The proteins decay accelerating factor (DAF, CD55) and membrane inhibitor of reactive lysis proteins (MIRL-CD59) were identified later, largely due to investigation of the complement regulatory defect of red cells in paroxysmal nocturnal hemoglobinuria (PNH).[76]

Both CD55 and CD59 are attached to the membrane by glycosylphosphatidylinositol anchors and are thus absent from PNH red cells, in which the synthesis of such anchor is defective.[76] CD 55 carrier the Cromer blood group system, whose null phenotype is associated with a subclinical defect in membrane complement regulation. No blood group antigen has thus been identified on CD59.

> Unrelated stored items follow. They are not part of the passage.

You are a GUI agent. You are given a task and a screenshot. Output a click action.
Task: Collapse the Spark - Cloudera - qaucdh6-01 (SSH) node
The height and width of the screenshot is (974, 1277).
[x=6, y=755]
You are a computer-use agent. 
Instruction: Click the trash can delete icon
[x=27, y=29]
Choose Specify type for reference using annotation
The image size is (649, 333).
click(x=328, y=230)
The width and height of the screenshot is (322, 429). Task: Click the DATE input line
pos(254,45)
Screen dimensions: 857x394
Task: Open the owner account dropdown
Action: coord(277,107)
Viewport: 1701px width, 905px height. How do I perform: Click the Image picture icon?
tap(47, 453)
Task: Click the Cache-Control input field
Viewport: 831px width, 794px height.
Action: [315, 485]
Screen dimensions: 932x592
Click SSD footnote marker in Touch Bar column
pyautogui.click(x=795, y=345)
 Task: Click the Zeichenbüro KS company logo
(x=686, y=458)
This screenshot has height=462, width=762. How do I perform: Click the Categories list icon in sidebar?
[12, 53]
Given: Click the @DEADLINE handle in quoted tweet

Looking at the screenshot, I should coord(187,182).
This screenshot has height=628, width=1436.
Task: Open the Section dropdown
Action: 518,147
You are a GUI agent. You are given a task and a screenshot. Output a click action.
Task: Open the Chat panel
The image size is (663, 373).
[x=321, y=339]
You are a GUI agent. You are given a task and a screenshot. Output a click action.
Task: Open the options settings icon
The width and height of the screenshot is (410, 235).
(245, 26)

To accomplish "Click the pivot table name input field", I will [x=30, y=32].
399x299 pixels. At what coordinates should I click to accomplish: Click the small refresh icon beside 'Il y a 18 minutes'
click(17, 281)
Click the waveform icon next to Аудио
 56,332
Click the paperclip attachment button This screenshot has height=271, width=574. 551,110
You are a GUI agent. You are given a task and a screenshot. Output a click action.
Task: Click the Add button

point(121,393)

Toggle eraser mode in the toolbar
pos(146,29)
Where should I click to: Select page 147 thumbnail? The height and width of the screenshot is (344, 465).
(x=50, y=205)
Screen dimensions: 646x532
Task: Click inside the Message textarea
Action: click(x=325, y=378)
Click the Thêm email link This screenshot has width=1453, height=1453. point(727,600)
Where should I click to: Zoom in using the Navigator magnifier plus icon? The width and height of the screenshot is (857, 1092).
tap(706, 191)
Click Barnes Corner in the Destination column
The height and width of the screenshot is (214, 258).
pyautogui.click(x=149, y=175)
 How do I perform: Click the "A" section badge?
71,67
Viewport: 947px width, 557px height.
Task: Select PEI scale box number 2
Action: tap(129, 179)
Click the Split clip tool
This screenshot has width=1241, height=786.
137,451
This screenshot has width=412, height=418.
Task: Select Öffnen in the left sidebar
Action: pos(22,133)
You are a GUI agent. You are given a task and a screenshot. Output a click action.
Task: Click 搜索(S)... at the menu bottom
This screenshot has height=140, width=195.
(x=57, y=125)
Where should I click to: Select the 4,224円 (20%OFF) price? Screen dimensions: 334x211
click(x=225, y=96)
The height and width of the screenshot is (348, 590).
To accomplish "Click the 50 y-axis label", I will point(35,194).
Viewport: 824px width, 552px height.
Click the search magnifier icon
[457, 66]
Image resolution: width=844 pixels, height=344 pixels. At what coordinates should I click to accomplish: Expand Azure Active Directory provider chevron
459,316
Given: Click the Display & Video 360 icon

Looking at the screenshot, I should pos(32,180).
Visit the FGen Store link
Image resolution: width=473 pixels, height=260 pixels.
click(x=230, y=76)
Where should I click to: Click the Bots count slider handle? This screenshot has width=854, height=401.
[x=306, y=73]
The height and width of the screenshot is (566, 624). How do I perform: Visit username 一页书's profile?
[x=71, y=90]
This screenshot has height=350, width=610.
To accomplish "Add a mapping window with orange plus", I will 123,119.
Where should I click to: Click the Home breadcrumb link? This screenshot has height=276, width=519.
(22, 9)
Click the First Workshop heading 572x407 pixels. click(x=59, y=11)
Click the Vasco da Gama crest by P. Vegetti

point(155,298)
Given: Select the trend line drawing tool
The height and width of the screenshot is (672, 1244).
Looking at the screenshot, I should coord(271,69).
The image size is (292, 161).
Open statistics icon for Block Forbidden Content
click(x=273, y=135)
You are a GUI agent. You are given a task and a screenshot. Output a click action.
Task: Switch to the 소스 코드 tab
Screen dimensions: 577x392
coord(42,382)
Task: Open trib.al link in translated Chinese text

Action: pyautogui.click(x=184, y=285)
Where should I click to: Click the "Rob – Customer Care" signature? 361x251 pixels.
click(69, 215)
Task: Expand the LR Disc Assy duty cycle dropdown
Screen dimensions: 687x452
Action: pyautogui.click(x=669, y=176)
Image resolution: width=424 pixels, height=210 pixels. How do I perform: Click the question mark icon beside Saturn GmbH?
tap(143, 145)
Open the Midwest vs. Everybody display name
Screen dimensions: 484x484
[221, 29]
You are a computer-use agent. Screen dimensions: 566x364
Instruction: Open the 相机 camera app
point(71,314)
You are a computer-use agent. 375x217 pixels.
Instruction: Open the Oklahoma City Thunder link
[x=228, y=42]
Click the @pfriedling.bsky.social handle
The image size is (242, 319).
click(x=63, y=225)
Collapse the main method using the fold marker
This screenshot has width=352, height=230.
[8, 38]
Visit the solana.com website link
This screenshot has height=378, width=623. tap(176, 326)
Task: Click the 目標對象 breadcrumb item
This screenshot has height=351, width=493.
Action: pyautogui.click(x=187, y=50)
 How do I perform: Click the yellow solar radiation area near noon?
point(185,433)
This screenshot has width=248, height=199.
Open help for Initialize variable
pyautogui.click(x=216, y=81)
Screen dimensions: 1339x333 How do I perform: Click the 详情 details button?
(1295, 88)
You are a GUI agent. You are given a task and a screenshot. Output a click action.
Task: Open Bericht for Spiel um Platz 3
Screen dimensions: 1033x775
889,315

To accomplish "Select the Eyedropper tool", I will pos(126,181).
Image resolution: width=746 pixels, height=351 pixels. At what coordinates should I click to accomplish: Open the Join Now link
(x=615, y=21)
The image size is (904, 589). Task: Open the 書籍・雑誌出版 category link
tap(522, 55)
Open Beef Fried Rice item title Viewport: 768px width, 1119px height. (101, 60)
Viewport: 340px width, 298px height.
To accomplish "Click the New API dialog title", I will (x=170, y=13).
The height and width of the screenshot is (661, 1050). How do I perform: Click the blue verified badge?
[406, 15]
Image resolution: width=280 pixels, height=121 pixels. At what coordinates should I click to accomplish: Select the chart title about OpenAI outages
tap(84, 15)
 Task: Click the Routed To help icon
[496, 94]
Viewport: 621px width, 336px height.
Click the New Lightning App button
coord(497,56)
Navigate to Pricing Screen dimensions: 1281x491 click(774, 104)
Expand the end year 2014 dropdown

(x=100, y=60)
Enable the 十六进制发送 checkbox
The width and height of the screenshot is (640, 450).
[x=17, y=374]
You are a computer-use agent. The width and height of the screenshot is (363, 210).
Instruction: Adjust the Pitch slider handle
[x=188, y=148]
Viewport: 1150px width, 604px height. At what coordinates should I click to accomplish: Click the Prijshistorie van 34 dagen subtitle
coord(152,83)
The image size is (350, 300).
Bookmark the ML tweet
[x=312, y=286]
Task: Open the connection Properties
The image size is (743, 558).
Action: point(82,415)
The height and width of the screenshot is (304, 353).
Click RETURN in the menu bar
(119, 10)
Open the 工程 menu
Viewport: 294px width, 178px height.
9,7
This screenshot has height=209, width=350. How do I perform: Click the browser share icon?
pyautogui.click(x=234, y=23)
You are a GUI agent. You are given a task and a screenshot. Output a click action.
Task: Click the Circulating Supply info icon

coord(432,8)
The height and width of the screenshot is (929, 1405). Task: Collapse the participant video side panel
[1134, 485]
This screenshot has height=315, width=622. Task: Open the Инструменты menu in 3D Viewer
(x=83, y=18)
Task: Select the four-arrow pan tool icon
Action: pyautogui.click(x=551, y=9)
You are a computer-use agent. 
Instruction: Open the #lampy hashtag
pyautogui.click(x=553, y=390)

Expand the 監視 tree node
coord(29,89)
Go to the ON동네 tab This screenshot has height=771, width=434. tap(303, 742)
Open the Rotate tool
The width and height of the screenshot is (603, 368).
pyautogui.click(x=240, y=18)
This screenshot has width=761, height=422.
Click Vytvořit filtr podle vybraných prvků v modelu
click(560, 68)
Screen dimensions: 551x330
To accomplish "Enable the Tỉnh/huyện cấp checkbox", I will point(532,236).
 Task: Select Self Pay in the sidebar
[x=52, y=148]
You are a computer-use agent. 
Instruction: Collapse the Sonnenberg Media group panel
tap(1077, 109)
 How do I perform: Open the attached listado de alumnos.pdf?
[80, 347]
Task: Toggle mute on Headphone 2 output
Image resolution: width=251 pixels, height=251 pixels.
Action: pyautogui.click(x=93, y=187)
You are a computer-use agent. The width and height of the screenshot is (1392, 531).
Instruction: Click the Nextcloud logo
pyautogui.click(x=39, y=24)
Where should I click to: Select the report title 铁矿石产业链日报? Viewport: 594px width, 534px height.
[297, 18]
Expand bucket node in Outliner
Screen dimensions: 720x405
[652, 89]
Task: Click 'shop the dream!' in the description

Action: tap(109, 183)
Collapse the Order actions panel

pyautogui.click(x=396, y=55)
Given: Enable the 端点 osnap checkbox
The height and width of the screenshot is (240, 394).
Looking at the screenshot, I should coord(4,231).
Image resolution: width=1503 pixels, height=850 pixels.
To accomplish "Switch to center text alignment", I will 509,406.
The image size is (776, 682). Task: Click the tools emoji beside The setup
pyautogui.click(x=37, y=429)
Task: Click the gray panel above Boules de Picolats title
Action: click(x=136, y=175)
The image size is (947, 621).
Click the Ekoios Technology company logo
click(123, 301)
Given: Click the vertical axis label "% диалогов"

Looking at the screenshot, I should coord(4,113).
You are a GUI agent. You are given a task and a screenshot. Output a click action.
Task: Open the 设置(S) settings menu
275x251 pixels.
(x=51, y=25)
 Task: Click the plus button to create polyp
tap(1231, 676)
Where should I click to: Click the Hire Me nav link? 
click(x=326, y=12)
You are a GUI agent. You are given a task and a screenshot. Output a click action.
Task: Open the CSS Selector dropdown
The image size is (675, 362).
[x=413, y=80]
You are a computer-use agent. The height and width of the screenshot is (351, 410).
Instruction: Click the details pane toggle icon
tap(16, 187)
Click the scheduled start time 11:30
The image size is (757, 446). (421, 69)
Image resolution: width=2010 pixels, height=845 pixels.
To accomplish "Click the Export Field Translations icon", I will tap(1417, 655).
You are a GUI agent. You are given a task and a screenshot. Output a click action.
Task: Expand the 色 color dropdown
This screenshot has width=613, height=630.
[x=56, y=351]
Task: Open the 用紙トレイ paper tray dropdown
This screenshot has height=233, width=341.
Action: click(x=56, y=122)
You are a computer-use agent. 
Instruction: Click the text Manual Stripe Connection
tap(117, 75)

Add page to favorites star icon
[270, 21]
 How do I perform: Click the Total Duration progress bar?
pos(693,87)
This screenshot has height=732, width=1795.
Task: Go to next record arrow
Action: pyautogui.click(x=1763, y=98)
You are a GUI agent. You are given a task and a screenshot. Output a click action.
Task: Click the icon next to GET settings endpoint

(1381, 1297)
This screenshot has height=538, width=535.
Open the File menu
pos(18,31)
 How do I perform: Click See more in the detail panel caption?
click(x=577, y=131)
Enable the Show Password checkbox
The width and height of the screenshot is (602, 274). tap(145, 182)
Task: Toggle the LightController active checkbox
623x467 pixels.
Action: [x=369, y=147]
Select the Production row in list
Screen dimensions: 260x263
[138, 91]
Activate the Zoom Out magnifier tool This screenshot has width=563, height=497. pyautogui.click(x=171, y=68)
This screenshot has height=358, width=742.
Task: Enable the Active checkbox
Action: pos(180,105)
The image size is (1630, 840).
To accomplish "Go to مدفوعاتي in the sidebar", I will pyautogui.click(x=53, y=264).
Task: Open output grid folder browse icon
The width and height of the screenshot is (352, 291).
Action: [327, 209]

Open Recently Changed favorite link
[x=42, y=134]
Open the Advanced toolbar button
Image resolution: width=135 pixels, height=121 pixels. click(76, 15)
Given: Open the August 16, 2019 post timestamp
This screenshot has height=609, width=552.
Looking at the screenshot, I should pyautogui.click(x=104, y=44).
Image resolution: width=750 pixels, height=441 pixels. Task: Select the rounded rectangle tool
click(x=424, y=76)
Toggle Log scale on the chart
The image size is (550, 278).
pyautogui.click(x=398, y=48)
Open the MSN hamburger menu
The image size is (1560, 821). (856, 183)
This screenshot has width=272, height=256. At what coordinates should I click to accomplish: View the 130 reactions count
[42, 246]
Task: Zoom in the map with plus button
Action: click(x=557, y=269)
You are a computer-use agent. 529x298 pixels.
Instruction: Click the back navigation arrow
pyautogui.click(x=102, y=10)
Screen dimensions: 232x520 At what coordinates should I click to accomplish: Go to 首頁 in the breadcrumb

Receptors on viruses and bacteria

Many bacteria strains bind to a galactose-α1 -motif shared by the blood group antigens P, Pk and P1 and are responsible for enteral and upper urinary tract infections. Glycoconjugates carrying Lewisa specificity bind B pertussis and staphylococcus aureus toxins, the later having been implicated in the sudden infant death syndrome.[77] Blood group glycoproteins with Lewisb specificity bind Helicobacter pylori, which is known to cause peptic ulcers, chronic gastritis and gastric carcinoma.[78]

The receptor of parvovirus B19 is the P glycolipid (globoside) on the surface of erythroid progenitors. The viral infection mostly causes benign anemia, but in immunosuppressed patients it results in aplastic anemia. Individuals with p phenotype are resistant to the infection by parvovirus B19.[79] One of the regulatory proteins of the complement cascade, DAF functions as receptor for the DR. family of adhesions from E. coli strains, which are causative agents of lower urinary tract infection. DR. antigens are also receptors for several serotypes of echoviruses and coxachi viruses that are implicated in different febrile illnesses, including aseptic meningitis.[80]